Wien - Als Kind im Brasilien der 1950er-Jahre träumte Dilma Rousseff von einem Job als Ballerina, Feuerwehrfrau oder Trapezkünstlerin. Eine Karriere als Wirtschaftsboss oder Politikerin schien für ein Mädchen damals undenkbar. Niemals hätte sich die kleine Dilma träumen lassen, später in einem Land zu leben, in dem auch eine Frau Präsidentin werden kann.

So schreibt es Dilma Rousseff auf ihrer Webseite. Heute ist das damals Undenkbare Realität und Rousseff Präsidentin Brasiliens. In den vergangenen Jahren hat Lateinamerika sich gewandelt. In den wirtschaftlich dominanten Nationen Brasilien und Argentinien gibt es Staatschefinnen.
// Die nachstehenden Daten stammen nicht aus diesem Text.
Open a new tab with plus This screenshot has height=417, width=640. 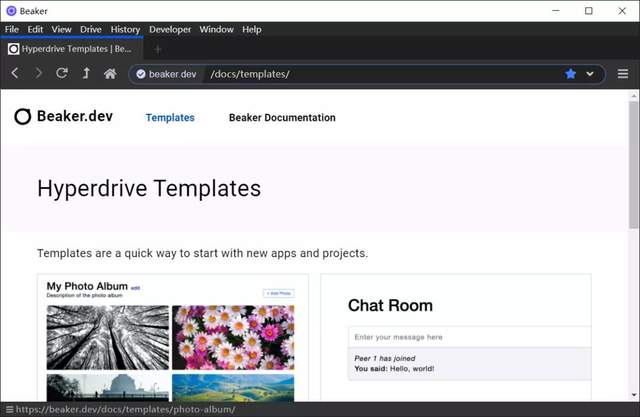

Auch Mittelamerika regieren Frauen; zuletzt wählte Costa Rica mit Laura Chinchilla Anfang 2010 eine Frau an die Spitze.

Europa abgehängt

Niemals zuvor waren Frauen in der Politik Lateinamerikas so präsent. Ihr Anteil in den nationalen Parlamenten Nord- und Südamerikas liegt laut Angaben der Interparlamentarischen Union gemeinsam bei einem Viertel der Abgeordneten, zehn Jahre zuvor waren es nur 15 Prozent. Spitzenreiter des Kontinents sind Costa Rica und Argentinien. Rund 40 Prozent der Abgeordneten dort sind Frauen. In Europa sind es im Durchschnitt nur ein Fünftel der Abgeordneten.

Auch im Kampf um Bürgerrechte erheben die Frauen ihre Stimme. In Kuba protestieren die "Damen in Weiß" gegen die politische Haft ihrer Brüder, Männer und Söhne durch das Regime. Sie erinnern mit ihrem gewaltlosen Kampf an die "Mütter der Plaza de Mayo" in Buenos Aires, die mit ihrem jahrelangen Kampf um ihre "verschwundenen" Söhne letztlich 1983 die Militärdiktatur in Argentinien umzustürzen halfen. Mit der Bestellung der chilenischen Ex-Präsidentin Michelle Bachelet zur Chefin der UN-Frauenorganisation Unifem würdigte die Uno gleichsam das neue politische Gewicht der Frauen auf dem Kontinent.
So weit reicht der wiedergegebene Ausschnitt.